The vaccination of all over-50s and vulnerable people against coronavirus will be complete by the beginning of May, the government has announced.
Confirming that local elections would go ahead this year, the Cabinet Office said in a statement that the vaccination programme was “planned to have reached all nine priority cohorts by May”.
The nine priority cohorts include everybody over the age of 50 and, frontline health and care staff, and people over 16 in an at-risk group
The announcement comes after Downing Street on Thursday said the priority vaccination programme would be complete by the end of spring, but declined to give an exact date.
The local elections in England are scheduled for 6 May and the government confirmed on Friday that they would go ahead.
The government has previously only promised to vaccine the top four priority groups until February 15 and said the new deadline would be announced by then.
These top four groups included all those over 70 and “clinically extremely vulnerable” people over 16 years of age.

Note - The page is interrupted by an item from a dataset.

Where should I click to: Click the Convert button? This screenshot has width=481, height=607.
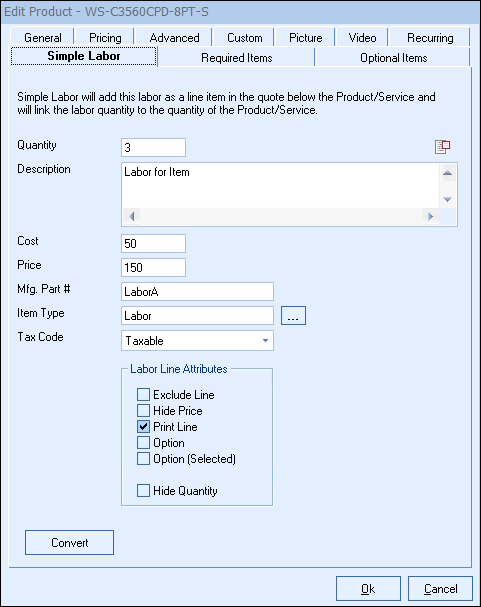coord(70,542)
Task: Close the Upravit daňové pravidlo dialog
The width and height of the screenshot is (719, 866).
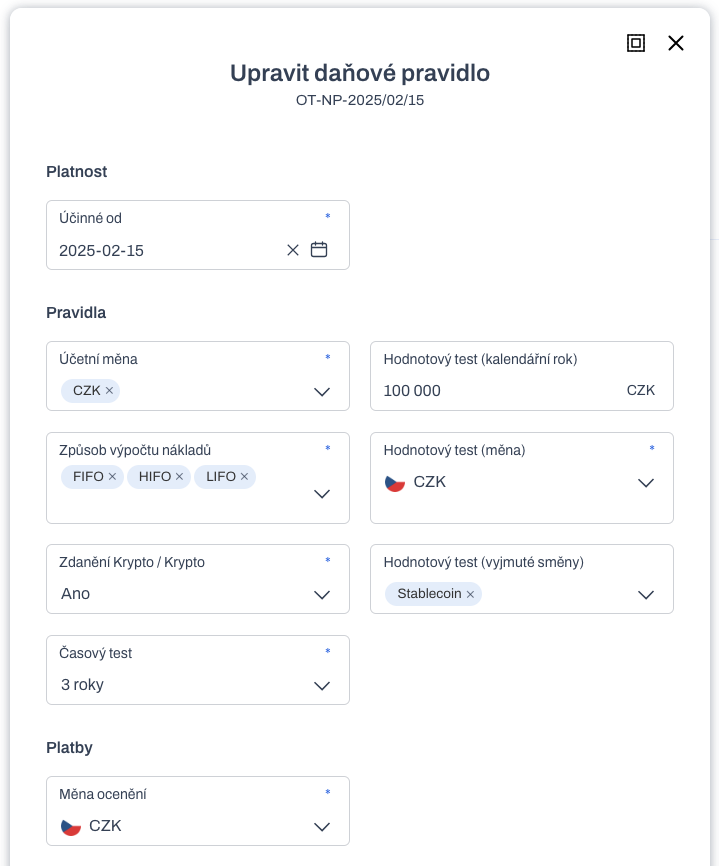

The Cabinet Office statement said: “The UK’s vaccination programme is planned to have reached all nine priority cohorts by May, meaning that the Government can commit to go ahead with these polls with confidence – and maintain the choice for voters between voting in person or remotely.”
Speaking on Thursday, Boris Johnson’s official spokesman confirmed that “we will ensure that all those in the first phase receive their first dose by the end of spring.”
But when reporters pressed him to define exactly when spring ends, he refused to put a date on it.
NHS England chief executive Sir Simon Stevens has previously said the aim is for all over-50s and those at risk to be vaccinated by the end of April.
But former cabinet minister Karen Bradley recently told a Commons committee that the civil service definition of spring lasted “until the last day in July that Parliament sits”.